Barocco e interpretazione tipologica ne “Il Trionfo di Debora e Barak” di Francesco Solimena
di Michele Brambilla
Nel rito ambrosiano il Tempo dopo la Pentecoste, che corrisponde alle settimane che intercorrono tra la solennità di Pentecoste e il 29 agosto, festa del Martirio di san Giovanni Battista, viene dedicato alla lettura tipologica dell’Antico Testamento: si ripercorre la storia di Israele per ritrovarvi le prefigurazioni di Cristo (i tipi) e l’azione costante dello Spirito Santo, che ora illumina la Chiesa Cattolica e la assiste nella sua missione evangelizzatrice. Si ripercorrono quindi, Esodo, Levitico, Numeri, Deuteronomio, Giosuè, Giudici, I e II Samuele, I e II Cronache, I e II Re, e i profeti fino a giungere, con I e II Maccabei, alle soglie della venuta di Cristo. La Genesi è già stata letta integralmente durante la Quaresima assieme a Giobbe, Tobia e Giona, ma viene ripresa nelle prime domeniche dopo la Pentecoste per ricordare i Patriarchi.
Come si è detto, l’Antico Testamento è sempre letto alla luce del Nuovo Testamento. La raffigurazione di episodi del primo fu abbondante nelle vetrate e nelle sculture medioevali, mentre a seguito della Riforma protestante (1517) e del Concilio di Trento (1545-1546), nei Paesi cattolici furono compiute scelte pastorali che privilegiavano gli episodi più intelligibili da parte del popolo illetterato e le prefigurazioni dei Sacramenti. Appare pertanto una vera e propria rarità il Trionfo di Debora e Barak del pittore napoletano Francesco Solimena (1657-1747), poiché va a scegliere un episodio poco noto del libro dei Giudici (Gdc 4, 1-23).
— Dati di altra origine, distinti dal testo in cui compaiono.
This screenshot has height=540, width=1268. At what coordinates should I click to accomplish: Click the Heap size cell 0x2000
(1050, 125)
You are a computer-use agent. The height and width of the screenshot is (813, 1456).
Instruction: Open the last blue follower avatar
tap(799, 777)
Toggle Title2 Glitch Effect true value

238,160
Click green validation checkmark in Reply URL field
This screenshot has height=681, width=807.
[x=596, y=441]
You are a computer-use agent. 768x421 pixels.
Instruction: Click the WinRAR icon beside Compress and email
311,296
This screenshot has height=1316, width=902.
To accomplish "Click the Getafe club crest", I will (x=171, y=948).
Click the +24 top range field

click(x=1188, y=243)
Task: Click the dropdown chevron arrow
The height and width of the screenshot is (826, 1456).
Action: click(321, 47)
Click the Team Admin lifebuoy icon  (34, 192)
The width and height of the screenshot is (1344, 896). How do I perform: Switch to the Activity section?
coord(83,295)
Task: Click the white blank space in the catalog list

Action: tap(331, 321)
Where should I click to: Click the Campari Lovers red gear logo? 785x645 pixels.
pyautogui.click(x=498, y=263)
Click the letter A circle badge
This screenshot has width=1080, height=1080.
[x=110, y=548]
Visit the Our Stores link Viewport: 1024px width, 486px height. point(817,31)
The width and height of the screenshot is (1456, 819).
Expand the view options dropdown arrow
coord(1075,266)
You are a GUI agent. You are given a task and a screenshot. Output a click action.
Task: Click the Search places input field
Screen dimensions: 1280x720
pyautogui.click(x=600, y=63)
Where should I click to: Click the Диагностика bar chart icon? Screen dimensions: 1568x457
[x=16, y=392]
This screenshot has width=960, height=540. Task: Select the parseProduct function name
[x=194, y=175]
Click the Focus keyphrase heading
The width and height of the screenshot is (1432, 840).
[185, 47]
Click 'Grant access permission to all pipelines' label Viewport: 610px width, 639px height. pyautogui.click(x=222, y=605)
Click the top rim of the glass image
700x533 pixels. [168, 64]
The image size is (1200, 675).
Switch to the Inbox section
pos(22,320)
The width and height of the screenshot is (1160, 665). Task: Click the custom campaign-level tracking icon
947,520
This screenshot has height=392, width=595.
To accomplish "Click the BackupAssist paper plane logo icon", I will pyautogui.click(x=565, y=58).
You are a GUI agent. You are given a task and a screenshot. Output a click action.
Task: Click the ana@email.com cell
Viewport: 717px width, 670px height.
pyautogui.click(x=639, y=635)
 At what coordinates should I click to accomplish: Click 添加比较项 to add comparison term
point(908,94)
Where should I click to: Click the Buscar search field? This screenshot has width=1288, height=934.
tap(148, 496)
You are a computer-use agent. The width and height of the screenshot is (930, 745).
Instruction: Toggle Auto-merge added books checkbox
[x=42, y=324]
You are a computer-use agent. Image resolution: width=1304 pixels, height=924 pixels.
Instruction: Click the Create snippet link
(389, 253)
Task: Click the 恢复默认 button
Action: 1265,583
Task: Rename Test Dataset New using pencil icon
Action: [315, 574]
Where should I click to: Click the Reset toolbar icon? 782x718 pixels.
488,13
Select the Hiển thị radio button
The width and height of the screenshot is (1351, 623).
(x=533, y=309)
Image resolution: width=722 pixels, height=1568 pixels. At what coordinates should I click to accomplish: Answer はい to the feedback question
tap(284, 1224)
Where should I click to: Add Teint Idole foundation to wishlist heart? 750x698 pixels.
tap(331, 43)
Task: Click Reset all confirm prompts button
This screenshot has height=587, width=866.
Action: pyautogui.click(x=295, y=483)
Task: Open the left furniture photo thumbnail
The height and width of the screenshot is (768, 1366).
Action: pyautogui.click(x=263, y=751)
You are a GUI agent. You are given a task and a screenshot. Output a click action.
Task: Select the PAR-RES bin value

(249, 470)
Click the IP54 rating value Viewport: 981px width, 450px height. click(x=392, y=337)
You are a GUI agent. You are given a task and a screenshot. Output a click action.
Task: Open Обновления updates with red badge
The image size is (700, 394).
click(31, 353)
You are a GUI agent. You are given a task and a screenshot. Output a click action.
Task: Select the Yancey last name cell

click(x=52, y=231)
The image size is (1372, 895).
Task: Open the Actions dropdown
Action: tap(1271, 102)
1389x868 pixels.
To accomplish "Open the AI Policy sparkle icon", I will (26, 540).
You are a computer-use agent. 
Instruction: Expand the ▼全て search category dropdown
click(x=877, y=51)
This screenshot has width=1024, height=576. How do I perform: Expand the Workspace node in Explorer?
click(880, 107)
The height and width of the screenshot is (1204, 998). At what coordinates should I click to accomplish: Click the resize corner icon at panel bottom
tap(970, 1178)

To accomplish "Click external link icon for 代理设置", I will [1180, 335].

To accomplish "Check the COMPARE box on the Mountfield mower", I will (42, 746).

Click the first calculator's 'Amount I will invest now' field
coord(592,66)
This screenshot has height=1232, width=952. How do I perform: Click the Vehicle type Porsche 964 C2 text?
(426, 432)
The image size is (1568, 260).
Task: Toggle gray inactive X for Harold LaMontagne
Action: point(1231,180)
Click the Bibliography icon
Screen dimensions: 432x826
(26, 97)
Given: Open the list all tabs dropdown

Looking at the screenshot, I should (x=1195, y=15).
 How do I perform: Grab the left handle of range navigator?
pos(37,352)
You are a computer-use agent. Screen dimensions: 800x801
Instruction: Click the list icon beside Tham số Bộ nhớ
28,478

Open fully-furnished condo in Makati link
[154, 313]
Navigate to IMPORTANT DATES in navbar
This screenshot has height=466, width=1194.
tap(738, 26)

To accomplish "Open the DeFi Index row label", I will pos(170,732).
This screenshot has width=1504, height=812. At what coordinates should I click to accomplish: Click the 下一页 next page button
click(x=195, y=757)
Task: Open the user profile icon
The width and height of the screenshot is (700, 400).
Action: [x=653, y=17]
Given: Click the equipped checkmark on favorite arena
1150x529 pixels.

La vicenda è presto detta: Israele, appena insediato nella Terra promessa, viene minacciato dai popoli pagani circostanti, che si alleano per attaccare il popolo eletto. Barak, che apparteneva alla tribù di Neftali ed era il comandante delle truppe ebree, chiese l’aiuto soprannaturale della profetessa Debora e la condusse con sé nell’accampamento, collocato sulla cima del Monte Tabor, dove un giorno avverrà la Trasfigurazione del Signore (Lc 9, 28-36). Nonostante l’inferiorità numerica, gli Ebrei trionfarono miracolosamente dei loro nemici e Debora innalzò un lungo cantico di ringraziamento al Signore (Gdc 5, 1-31).
Solimena decide di raffigurare proprio l’intonazione del cantico. Debora è raffigurata su un trono sopraelevato e impreziosito di drappi. Con la sinistra accarezza un libro (la Legge mosaica), mentre con la destra indica Barak trionfante, il quale, rivestito di una preziosa armatura seicentesca (l’abbigliamento degli altri soldati presenti sulla scena imita, invece, la divisa degli antichi soldati romani), giunge dal campo di battaglia a recare alla profetessa la lieta notizia della vittoria di Israele. Il generale è incoronato vincitore dagli angeli, che porgono dall’alto corone di alloro.
La composizione, con i suoi scorci, i giochi di luce, i pepli delle ancelle di Debora e le loriche dei soldati di Barak, la solennità dei gesti e la concitazione dei cavalli in primo piano, rispetta appieno i canoni della pittura barocca e del classicismo settecentesco, ma anche le analogie della teologia biblica: ogni vittoria militare del popolo ebraico è prefigurazione della vittoria pasquale di Gesù sul peccato e sulla morte, così come Debora, donna forte e ispirata, anticipa caratteristiche che saranno della Madonna. La nuvola di angeli nasconde la cima del Tabor, esattamente come la nube che proprio in quel luogo avvolgerà san Pietro, san Giacomo e san Giovanni durante la Trasfigurazione di Cristo (Lc 9, 34).